The result is a modular and open systems architecture providing substantial flexibility in application instantiation, data management and movement, interface compatibility and 3rd party module integration.

This is achieved by SEAKR’s open Interface Control Document (ICD) and 3rd party software or firmware implementation through Application Programing Interfaces (APIs) and wrappers respectively. In all architectures, agility is achieved through commonality, standard and mezzanine interfaces, base platform reuse, software modularity, logic design and verification reuse libraries and switched connectivity fabrics.

This network architecture can be and has been propagated throughout an entire spacecraft tying all payloads into one fully networked construct.

Over a half dozen spacecraft, and multiple customers have adapted this state-of-the-art network for their spacecraft central nervous system and data flow.

Lastly, during the last 20 years, commercial communication satellites have increasing embraced digital processing rather than purely bent pipe architectures. SEAKR’s contribution to next generation RF processing technology leverages commercial ultra-high sample, wide-bandwidth ADC/DACs with digital beamforming, channelization, MODEM functionality, and multi Terabytes per second of network data flow to facilitate Terabit per second hybrid lasercom/HTS payloads.

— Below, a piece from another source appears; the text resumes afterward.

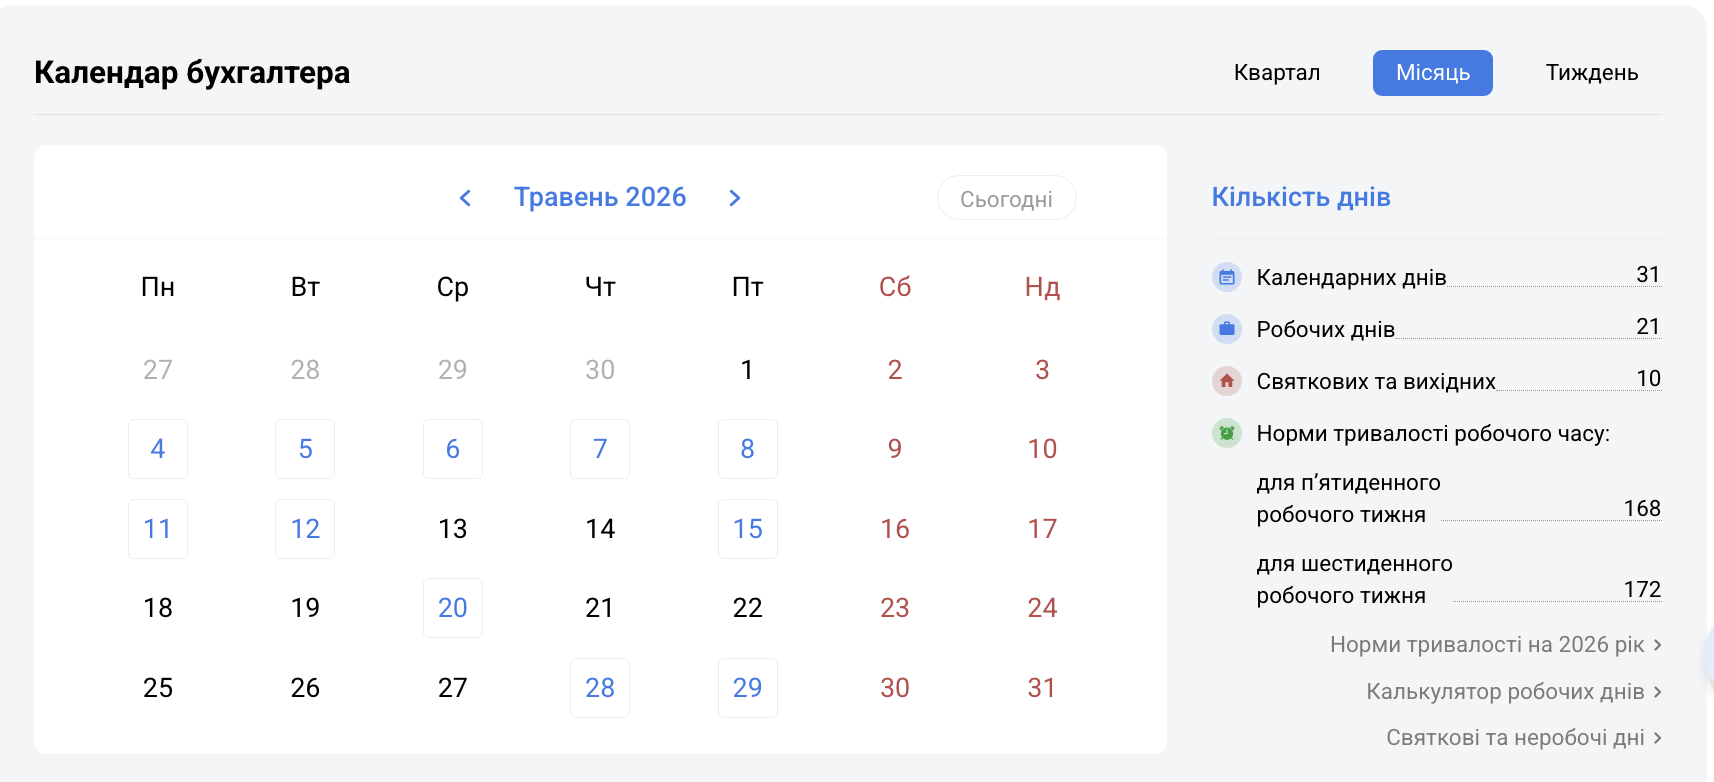Switch to Квартал view

click(x=1276, y=73)
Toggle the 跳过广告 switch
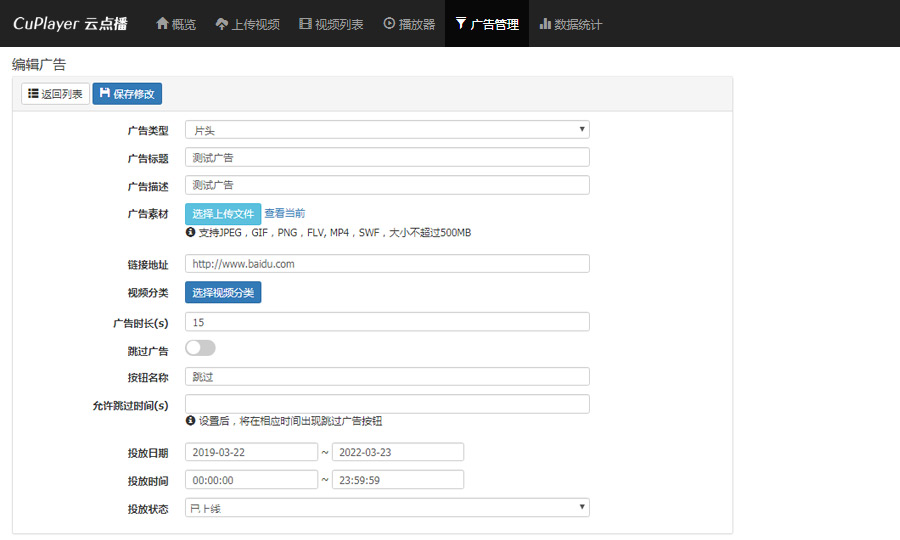 (200, 348)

New systems under development will start fielding two years from now.

What Next? The Future is AI
With multi-hundreds, if not thousands, of satellites in proposed constellations, how does one control and operation such systems? And what if autonomous operation such as tip and queuing, fault isolation and autonomous spacecraft repair and/or replacements are required?

Artificial Intelligence and machine learning is key to achieving the full promise of evolving new constellations. This requires unique, on board processing that has never previously been flown. State-of-the-art 7nm electronics common in internet cloud computing centers and terrestrial edge computing will have to be used.


Toward this revolutionary processing capability for future constellations, SEAKR has recently been selected by DARPA to develop the Pit Boss processor for the BlackJack constellation. SEAKR will be bringing forward unprecedented autonomy and capabilities for this crucial USG program.

Scott Anderson is the President and Co-Founder of SEAKR Engineering, Inc.